INPC: Iowa Neuroimaging Processing Core

DMSP INPC

Diffusion-weighted images were processed using standard procedures of the FMRIB Diffusion toolbox from the FSL software package [1], where phase encoding distortion and eddy current artifacts were removed using top-up and eddy tools respectively [2,3]. Following correction, diffusion tensor models were generated using dtifit, and from these tensors, scalar measures, including fractional anisotropy, axial diffusivity and radial diffusivity, were calculated. B0 maps were co-registered to T2-weighted images for each subject, which were in turn registered to their T1-weighted images, which were normalized to a standard space. All registrations consisted of rigid, affine, and nonlinear (symmetric normalization) components and were conducted using Advanced Normalization Tools [4]. All steps in the registration sequence were combined into a single transform and applied simultaneously to scalar maps (FA, AD, RD) to avoid compounding interpolation errors. Data were normalized to an unbiased average of the brains from the Human Connectome Project [5], which itself was normalized to ICBM 2009b Nonlinear Asymmetric space [6]. 
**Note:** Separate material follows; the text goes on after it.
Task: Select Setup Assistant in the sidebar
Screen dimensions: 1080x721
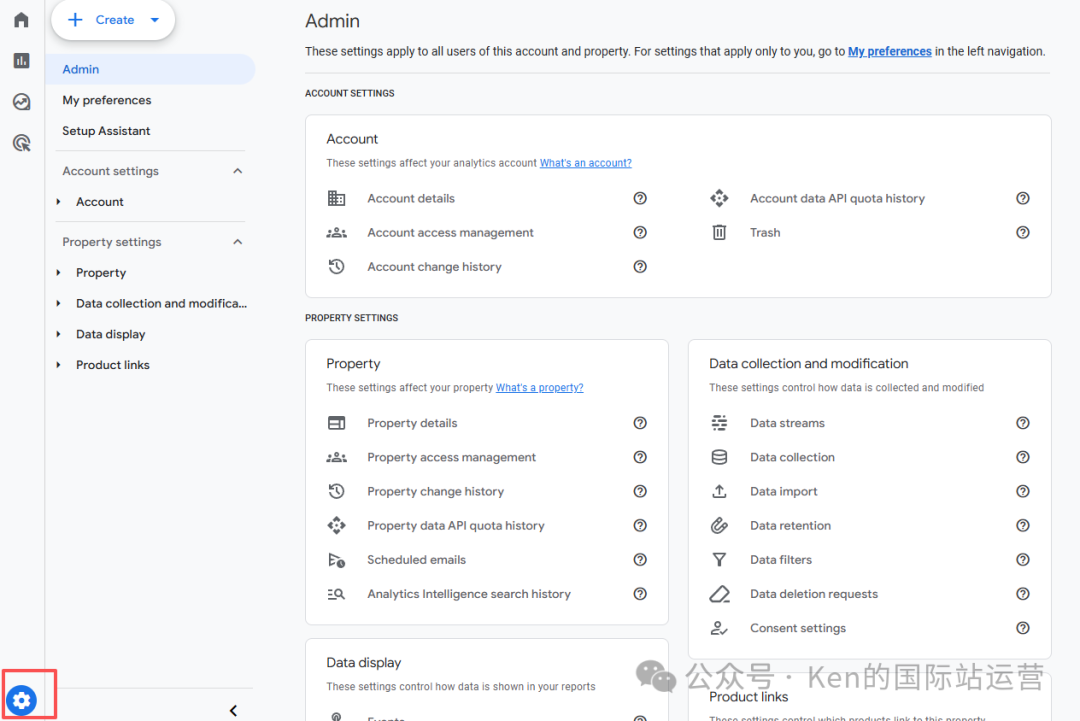Action: (106, 131)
Differences in regional WM was explored post-hoc, where mean values for each tract within the JHU DTI-based WM atlas [7,8] were extracted for each participant once diffusion scalars were in normalized, template space.

[1] M. Jenkinson, C.F. Beckmann, T.E. Behrens, M.W. Woolrich, S.M. Smith. FSL. NeuroImage, 62:782-90, 2012.

[2] Andersson JL, Skare S, Ashburner J. How to correct susceptibility distortions in spin-echo echo-planar images: application to diffusion tensor imaging. Neuroimage. 2003;20(2):870-88.

[3] Andersson JLR, Sotiropoulos SN. An integrated approach to correction for off-resonance effects and subject movement in diffusion MR imaging. Neuroimage. 2016;125:1063-78. 

[4] Avants BB, Tustison NJ, Song G, Cook PA, Klein A, Gee JC. A reproducible evaluation of ANTs similarity metric performance in brain image registration. Neuroimage. 2011;54(3):2033-44. 

[5] Van Essen DC, Smith SM, Barch DM, Behrens TE, Yacoub E, Ugurbil K, Consortium W-MH. The WU-Minn Human Connectome Project: an overview. Neuroimage. 2013;80:62-79.

[6] Mazziotta J, Toga A, Evans A, Fox P, Lancaster J, Zilles K, et al. A probabilistic atlas and reference system for the human brain: International Consortium for Brain Mapping (ICBM). Philos Trans R Soc Lond B Biol Sci. 2001;356(1412):1293-322.

[7] Wakana S, Caprihan A, Panzenboeck MM, Fallon JH, Perry M, Gollub RL, et al. Reproducibility of quantitative tractography methods applied to cerebral white matter. Neuroimage. 2007;36(3):630-44. 

[8] Hua K, Zhang J, Wakana S, Jiang H, Li X, Reich DS, et al. Tract probability maps in stereotaxic spaces: analyses of white matter anatomy and tract-specific quantification. Neuroimage. 2008;39(1):336-47.